January 24, 2007
Expected to soon pass in parliament, Germany's "Wettbewerbsstärkungsgesetz" (the "law to strengthen competition" in the health-care sector) leaves the central flaw in Germany's health-care system in place, says the Wall Street Journal.
Under the law:
- Private insurers would be forced to provide certain people with "basic" insurance at a discount.
- Insurers cannot refuse people who used to be privately insured but are now without coverage, those who are privately insured and are either above the age of 55 or have difficulties paying their premiums or anybody who wants to switch from the public system.
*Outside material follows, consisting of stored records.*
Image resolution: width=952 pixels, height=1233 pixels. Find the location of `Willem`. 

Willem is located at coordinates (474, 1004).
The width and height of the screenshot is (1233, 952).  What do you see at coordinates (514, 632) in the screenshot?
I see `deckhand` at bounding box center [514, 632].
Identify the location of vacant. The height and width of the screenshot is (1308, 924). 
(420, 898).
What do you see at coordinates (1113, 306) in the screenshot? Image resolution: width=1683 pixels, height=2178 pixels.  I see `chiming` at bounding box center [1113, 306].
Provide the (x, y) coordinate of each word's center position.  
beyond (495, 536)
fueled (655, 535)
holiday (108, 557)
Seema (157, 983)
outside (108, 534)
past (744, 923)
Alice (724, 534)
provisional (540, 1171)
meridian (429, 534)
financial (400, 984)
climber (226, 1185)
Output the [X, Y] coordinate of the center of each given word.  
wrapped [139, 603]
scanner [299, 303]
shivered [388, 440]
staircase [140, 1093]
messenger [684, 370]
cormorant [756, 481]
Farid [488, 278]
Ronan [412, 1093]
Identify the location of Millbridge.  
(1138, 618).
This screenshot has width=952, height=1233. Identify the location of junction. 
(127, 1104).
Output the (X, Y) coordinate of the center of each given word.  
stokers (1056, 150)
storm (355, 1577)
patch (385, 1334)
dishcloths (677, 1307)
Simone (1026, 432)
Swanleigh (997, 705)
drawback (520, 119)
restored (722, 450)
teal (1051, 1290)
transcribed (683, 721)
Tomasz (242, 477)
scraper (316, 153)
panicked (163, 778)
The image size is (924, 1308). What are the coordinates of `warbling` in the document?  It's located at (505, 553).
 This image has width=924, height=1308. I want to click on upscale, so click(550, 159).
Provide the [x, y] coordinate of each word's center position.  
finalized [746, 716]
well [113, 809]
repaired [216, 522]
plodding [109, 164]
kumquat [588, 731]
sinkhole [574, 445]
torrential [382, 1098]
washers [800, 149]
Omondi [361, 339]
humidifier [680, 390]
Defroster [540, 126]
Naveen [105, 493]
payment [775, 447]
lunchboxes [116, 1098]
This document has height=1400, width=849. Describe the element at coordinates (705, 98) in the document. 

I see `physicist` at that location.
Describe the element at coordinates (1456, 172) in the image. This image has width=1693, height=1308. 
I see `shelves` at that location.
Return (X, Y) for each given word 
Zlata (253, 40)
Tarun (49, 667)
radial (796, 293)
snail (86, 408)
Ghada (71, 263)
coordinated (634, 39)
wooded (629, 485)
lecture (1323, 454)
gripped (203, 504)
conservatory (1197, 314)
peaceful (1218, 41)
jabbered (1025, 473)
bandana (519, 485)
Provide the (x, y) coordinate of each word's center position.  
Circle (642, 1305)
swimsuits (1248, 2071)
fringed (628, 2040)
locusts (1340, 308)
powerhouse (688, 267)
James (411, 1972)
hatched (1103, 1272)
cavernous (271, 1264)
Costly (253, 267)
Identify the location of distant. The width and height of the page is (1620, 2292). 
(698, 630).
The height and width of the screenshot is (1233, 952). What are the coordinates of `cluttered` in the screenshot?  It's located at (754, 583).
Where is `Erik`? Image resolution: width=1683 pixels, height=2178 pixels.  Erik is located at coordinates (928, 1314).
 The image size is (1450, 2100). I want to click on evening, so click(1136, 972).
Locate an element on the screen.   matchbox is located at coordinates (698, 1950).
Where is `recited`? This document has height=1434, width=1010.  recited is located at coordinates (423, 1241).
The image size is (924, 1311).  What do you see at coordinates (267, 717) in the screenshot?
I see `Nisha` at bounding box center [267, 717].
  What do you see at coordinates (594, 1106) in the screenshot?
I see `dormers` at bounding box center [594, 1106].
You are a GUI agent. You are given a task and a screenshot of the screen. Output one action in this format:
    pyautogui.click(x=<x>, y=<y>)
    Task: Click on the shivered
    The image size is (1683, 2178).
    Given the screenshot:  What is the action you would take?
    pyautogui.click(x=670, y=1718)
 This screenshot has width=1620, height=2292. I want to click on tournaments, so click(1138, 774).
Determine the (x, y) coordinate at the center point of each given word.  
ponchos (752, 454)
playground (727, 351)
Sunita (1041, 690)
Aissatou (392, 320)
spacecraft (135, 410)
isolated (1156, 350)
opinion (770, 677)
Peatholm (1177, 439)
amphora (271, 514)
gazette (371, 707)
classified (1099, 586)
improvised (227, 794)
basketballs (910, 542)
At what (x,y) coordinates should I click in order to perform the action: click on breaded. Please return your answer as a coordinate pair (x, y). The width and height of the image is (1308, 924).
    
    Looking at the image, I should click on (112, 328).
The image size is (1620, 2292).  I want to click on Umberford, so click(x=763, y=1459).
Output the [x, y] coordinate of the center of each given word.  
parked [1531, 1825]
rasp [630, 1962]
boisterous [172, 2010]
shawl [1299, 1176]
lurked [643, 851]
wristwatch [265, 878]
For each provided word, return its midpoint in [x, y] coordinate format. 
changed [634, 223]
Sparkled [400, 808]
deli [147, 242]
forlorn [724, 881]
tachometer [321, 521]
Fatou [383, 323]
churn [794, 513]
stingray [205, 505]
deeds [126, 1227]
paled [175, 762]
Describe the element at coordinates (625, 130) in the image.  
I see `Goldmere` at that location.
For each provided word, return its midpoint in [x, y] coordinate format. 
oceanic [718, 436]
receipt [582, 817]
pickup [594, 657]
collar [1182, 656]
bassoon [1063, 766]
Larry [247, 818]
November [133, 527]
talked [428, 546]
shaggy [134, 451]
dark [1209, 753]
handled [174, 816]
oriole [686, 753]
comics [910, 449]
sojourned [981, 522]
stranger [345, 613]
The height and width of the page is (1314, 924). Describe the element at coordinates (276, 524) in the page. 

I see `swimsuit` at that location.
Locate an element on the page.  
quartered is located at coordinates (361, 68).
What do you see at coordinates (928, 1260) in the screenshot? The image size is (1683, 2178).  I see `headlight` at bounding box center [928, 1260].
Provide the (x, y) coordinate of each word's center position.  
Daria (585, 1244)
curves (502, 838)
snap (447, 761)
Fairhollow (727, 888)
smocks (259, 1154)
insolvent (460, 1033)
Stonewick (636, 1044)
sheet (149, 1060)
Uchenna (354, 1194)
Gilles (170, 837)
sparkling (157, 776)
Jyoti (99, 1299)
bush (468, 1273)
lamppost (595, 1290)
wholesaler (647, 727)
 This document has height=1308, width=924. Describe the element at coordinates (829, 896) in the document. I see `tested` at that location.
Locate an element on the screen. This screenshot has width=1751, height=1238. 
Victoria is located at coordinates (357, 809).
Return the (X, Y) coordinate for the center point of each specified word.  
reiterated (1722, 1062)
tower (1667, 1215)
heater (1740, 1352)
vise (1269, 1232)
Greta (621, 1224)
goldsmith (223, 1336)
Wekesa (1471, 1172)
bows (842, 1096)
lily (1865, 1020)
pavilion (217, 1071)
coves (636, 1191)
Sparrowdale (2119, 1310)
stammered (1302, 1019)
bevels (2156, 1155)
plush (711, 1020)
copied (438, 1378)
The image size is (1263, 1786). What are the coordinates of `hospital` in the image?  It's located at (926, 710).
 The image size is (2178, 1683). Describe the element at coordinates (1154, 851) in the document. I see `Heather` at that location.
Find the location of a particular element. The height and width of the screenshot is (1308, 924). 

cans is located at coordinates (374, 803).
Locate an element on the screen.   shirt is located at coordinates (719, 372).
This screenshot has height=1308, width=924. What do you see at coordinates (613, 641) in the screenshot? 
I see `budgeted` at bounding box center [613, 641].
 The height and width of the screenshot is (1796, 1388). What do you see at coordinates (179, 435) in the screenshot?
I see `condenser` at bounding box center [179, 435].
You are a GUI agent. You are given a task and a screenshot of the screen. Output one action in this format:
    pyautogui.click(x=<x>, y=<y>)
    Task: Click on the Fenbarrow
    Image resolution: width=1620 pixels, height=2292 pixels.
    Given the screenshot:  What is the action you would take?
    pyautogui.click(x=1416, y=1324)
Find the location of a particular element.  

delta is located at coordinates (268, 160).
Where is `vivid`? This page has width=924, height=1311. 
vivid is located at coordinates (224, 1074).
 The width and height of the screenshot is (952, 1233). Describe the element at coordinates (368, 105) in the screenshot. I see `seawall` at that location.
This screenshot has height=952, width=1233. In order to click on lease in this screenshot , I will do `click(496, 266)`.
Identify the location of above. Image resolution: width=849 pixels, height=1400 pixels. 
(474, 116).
- The bill also caps the premiums for this basic insurance at around €500 ($650) a month, even if the customer's risk profile would demand a higher rate.
In order to finance such "reforms," insurers would have to raise premiums for other customers by between 10 percent and 12 percent, according to estimates by an industry association. This would make regular polices less attractive and increase incentives among customers to switch to the "basic" coverage. The snowball effect could drive some insurers out of the market.
It is of course the government's right to legislate "basic" health-care coverage in its social policy, if it so chooses, says the Journal. But this kind of policy usually gets paid out of the state budget. To ask private companies to cough up the money directly, and even put their business in serious jeopardy, goes against the very idea of free enterprise.